GIVEN PROBLEM →
Give the rows starting with the line that contains "At what coordinates" and going on through the line that contains "point(245,549)" as a JSON list of strings, one string per line, with blank lines left out.

INFORMATION SHOWN →
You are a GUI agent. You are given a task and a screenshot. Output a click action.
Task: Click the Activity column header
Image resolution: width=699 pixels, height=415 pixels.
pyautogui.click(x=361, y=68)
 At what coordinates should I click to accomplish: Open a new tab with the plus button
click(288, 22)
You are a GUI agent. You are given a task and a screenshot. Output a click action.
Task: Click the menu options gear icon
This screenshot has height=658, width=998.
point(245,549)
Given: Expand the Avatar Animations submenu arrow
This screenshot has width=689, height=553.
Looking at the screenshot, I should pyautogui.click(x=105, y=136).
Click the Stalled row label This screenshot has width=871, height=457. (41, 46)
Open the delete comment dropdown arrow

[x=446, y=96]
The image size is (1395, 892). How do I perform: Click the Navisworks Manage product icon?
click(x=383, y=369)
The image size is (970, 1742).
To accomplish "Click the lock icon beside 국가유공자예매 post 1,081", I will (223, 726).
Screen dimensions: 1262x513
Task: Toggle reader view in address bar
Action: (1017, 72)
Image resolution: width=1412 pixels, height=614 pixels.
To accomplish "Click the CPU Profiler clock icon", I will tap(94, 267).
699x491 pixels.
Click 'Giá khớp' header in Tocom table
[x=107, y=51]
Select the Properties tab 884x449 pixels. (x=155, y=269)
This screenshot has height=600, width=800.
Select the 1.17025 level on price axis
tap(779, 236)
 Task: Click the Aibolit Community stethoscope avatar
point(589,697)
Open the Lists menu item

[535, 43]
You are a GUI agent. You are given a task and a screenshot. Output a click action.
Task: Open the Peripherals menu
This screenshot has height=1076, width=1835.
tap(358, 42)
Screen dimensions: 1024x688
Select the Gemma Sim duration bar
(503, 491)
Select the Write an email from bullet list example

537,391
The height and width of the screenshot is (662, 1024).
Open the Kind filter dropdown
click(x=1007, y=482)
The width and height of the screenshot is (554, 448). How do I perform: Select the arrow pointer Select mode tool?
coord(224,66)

OUTPUT BELOW →
[
  " At what coordinates should I click to accomplish: Open a new tab with the plus button",
  "click(288, 22)",
  "You are a GUI agent. You are given a task and a screenshot. Output a click action.",
  "Task: Click the menu options gear icon",
  "This screenshot has height=658, width=998.",
  "point(245,549)"
]